_TO DO_
Extract only the first line of the listing and every line after it up to and including the one with "Switch to large thumbnails view in status bar". Omit the pictures.

_RECORDED INFORMATION_
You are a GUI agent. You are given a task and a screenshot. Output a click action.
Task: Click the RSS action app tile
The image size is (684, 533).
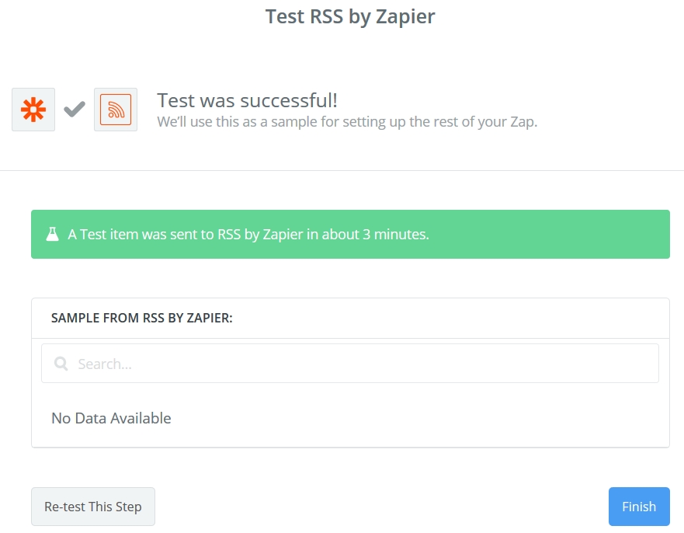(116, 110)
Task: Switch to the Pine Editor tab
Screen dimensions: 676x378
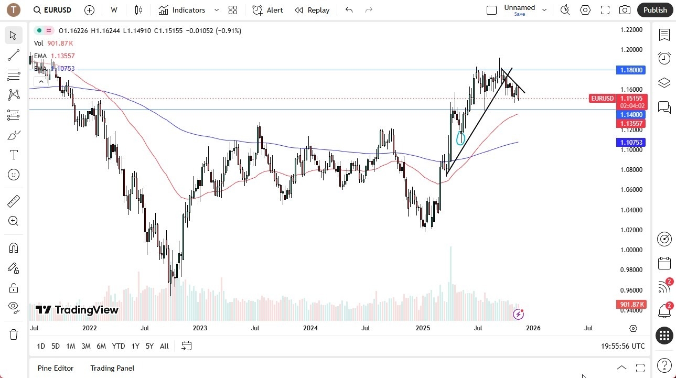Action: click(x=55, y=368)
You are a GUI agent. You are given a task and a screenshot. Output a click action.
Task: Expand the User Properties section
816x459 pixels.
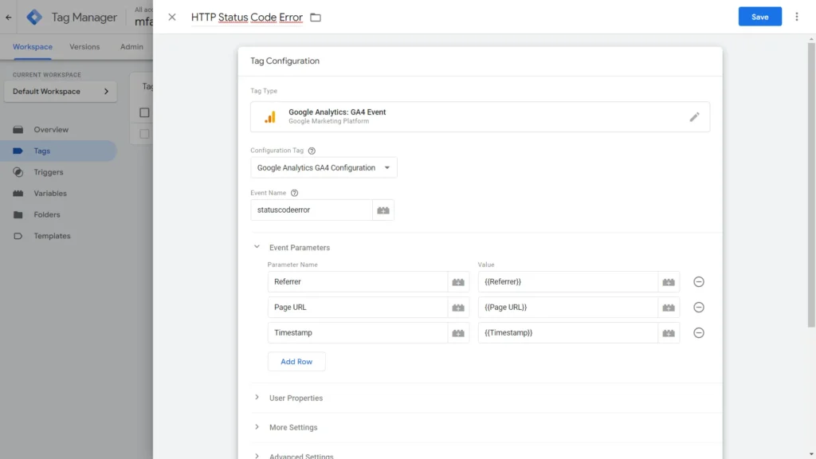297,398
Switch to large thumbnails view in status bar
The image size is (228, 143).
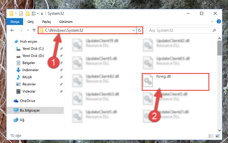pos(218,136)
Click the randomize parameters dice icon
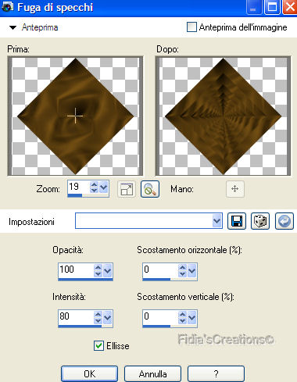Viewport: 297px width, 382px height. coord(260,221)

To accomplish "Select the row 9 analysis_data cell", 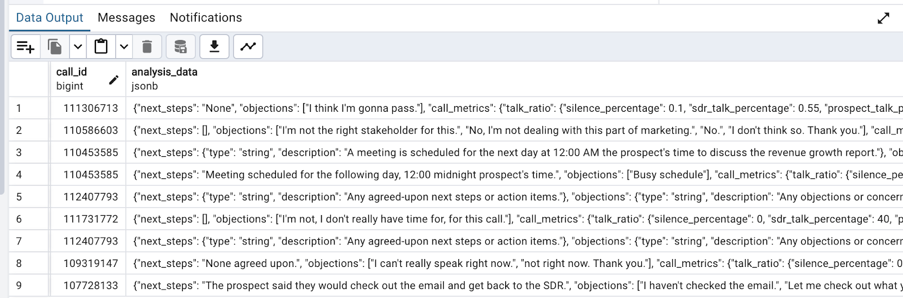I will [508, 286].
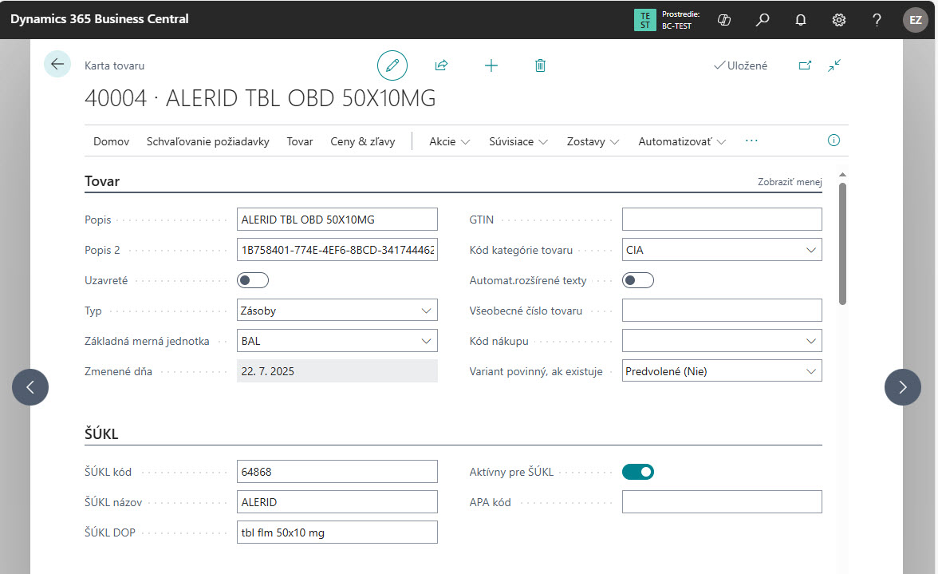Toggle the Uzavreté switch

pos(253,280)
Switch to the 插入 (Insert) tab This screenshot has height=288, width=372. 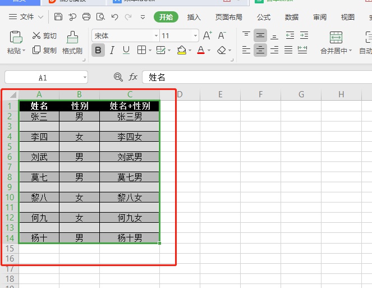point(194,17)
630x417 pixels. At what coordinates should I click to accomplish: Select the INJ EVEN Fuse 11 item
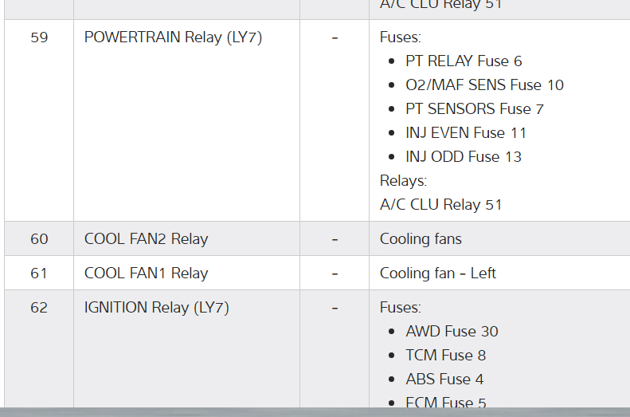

_RESULT OF THE TASK_
You are a GUI agent. You are given a task and a screenshot. Output a click action.
Task: Click the RSS action app tile
The image size is (684, 533).
(116, 110)
Task: Switch to the Pine Editor tab
Screen dimensions: 676x378
Action: click(x=55, y=368)
You are a GUI agent. You are given a task and a screenshot. Output a click action.
Task: Expand the User Properties section
816x459 pixels.
297,398
Switch to large thumbnails view in status bar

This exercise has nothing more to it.